If I were to guess, multicam means 2+ cameras recording the same event from different angles and giving a mechanism to quickly sync those streams and switch between the various angles. This is what I think people are saying is missing.
Multiple video tracks = I can stack different clips and cut between them and overlay them. This I am assuming it DOES support, right?
So why can't you take two cameras, stack their video and then cut back and forth between them? Just please explain in dummy terms what is missing re: Multicam
Basically, on shows I work on, we have up to 11 cameras at a time, with 44 audio tracks (one for each celb, audience audio, etc... We mix in 5.1). When we are editing we 'group the clips' together in order to create a single clip that we double click and it gets loaded into the source monitor, and displays all cameras which play back simultaneously. And we're always able to instantly match back, extend shots, find out where we left off, etc..
We can then splice that clip into a timeline, and always change the camera or audio track by just right clicking the clip. The way you described does work, but for small things that you can do a couple 'add edits' and copy and paste, but we can't keep going back to the 'synced' sequence like that and finding where we got xyz from in our ever changing environment.
Basically, until fcpx has multicam support there is no way it can be used in a tv project that shoots with more than one camera. The network won't allow the production to waste time with a workflow when they could just choose another piece of software that does it efficiently. Reality TV Shows, Network shows, all tv is very very cheap.

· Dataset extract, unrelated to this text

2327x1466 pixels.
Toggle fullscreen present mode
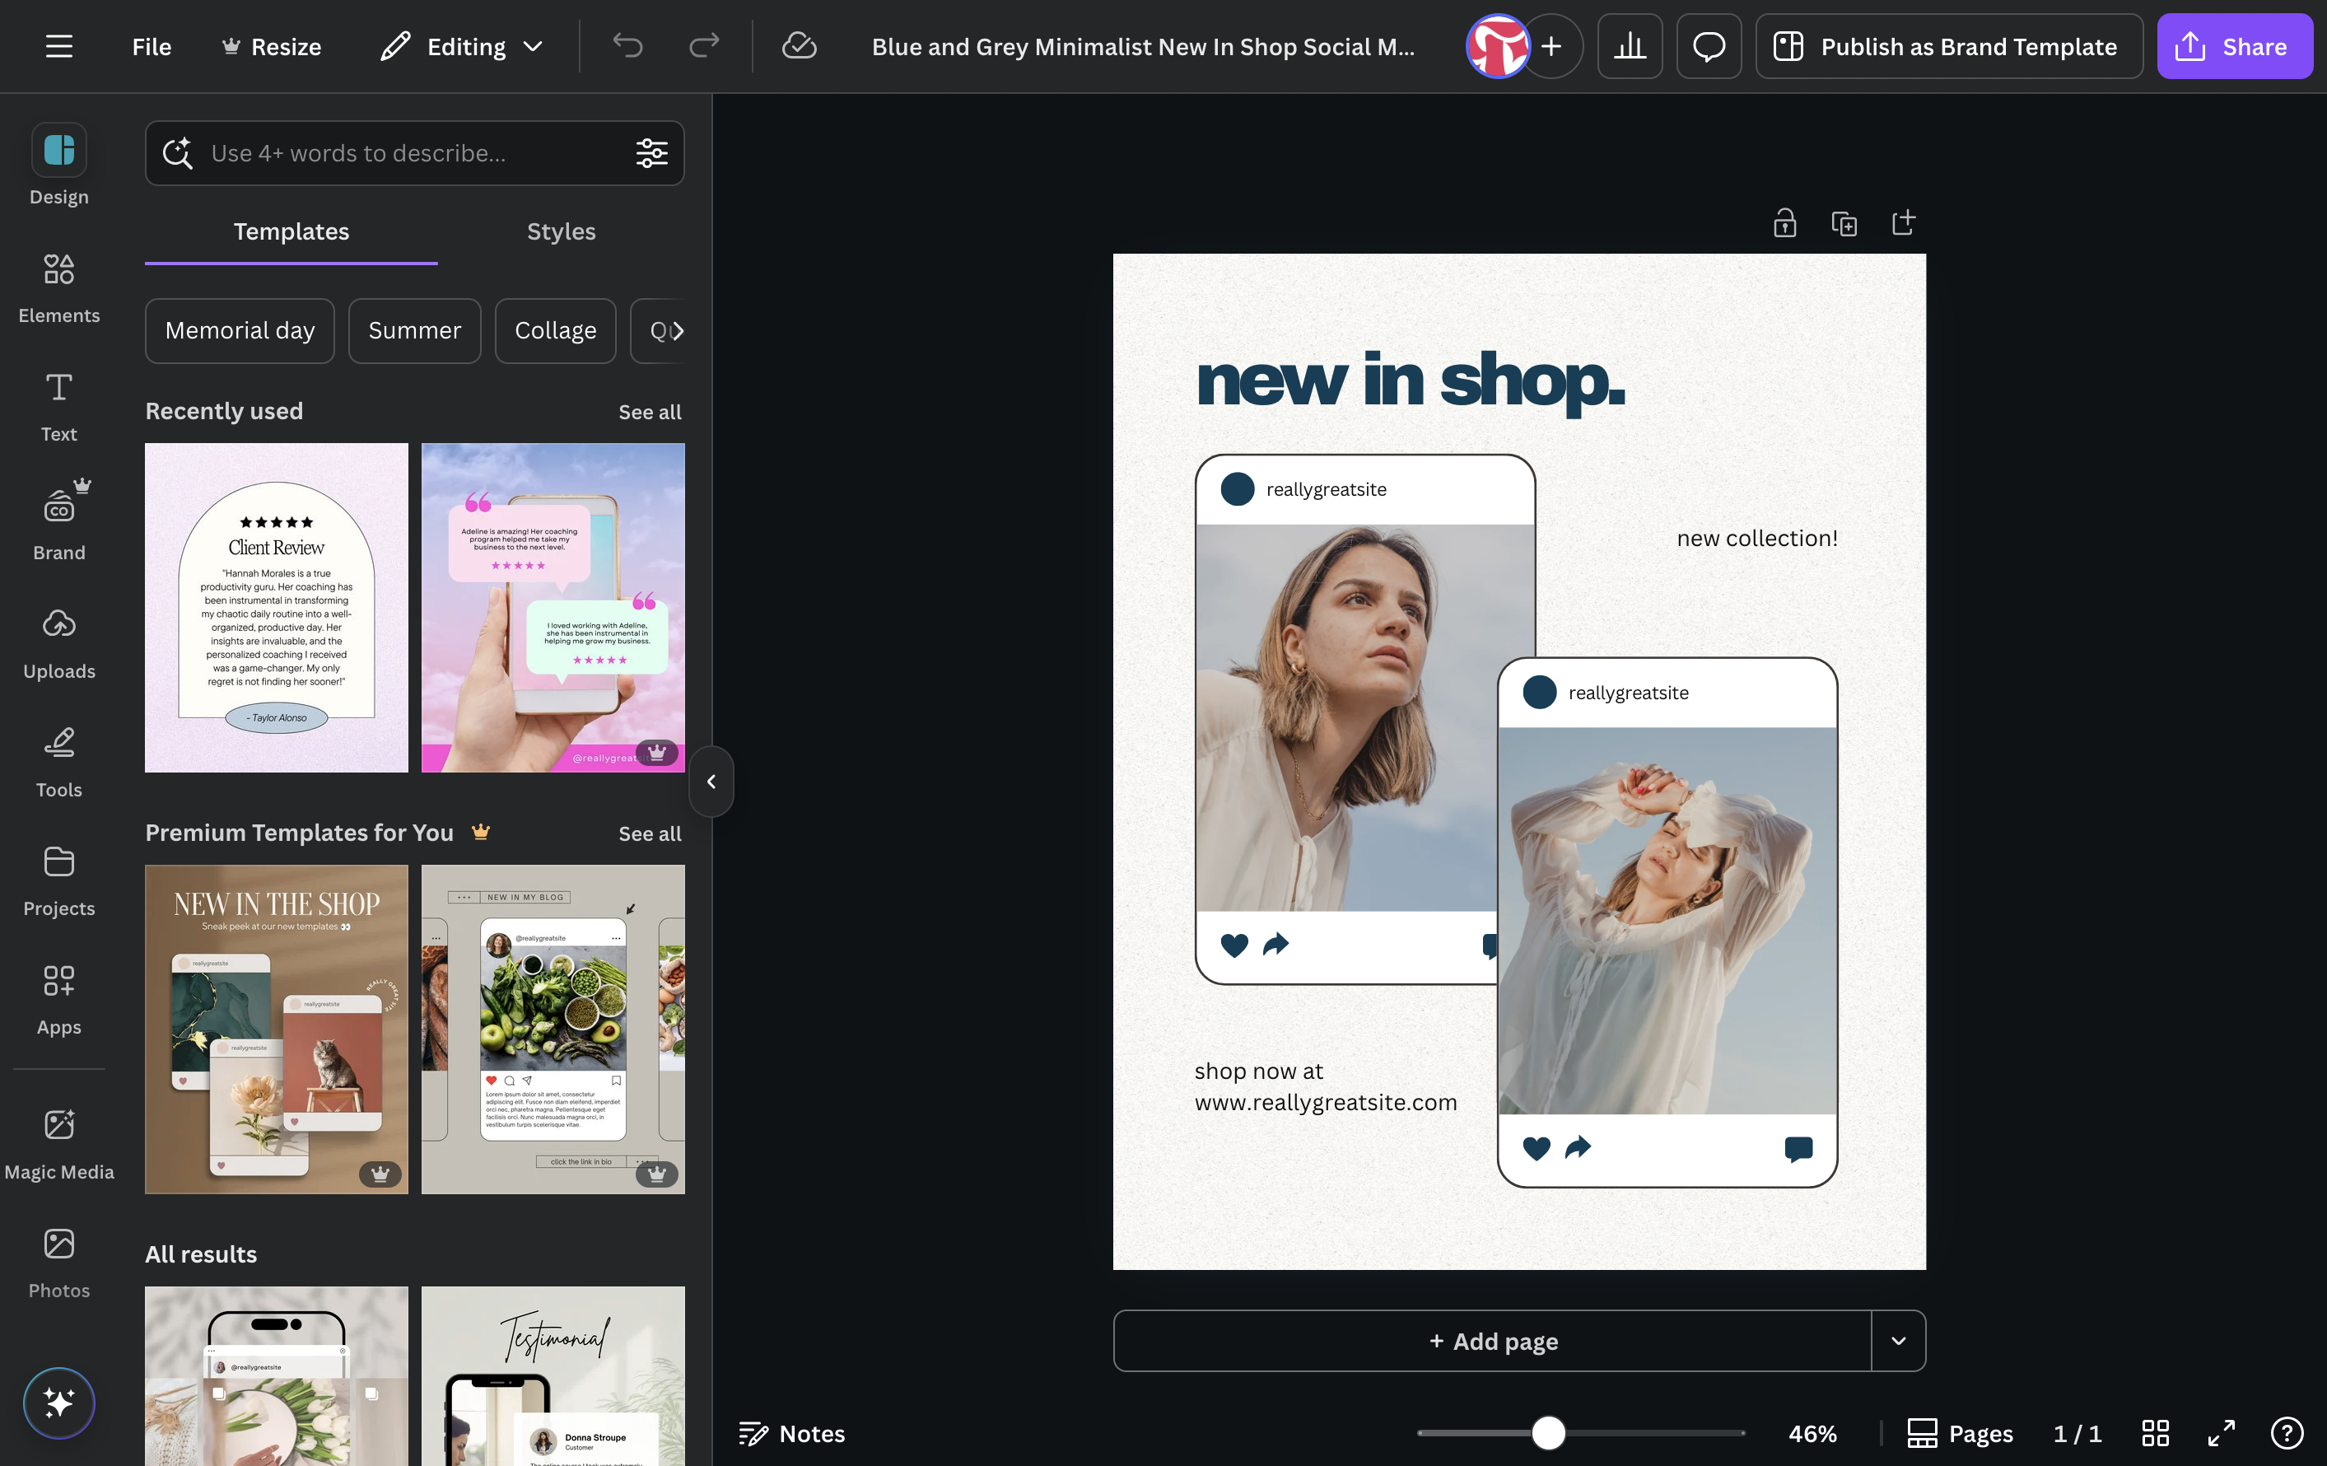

EDIT: The biggest problem with this is that Apple didn't need to do all this, they could have just updated FCP to FCP 8 or whatever and introduced support, they are adding features or just introducing features that other software has had for years now. And now they have to go back and reprogram features that we've had for 6 years with other software and FCP7. Honestly the last REAL revision was in 2007 with FCP6. That's 4 years of very little bug fixes, 4 years of not introducing new features and 4 years to build an application that was on Par with what we had a long time ago (FEATURE WISE).
Yes, FCP 7 does a lot under the hood, but as far as what it has x64bit, use of multicores, we already have had that with competitors for a year or two now (Top of my head for this 'fact').
Even with the fastest programmers, how long would this take to get it to where FEATURE LEVEL it was on par with FCP7?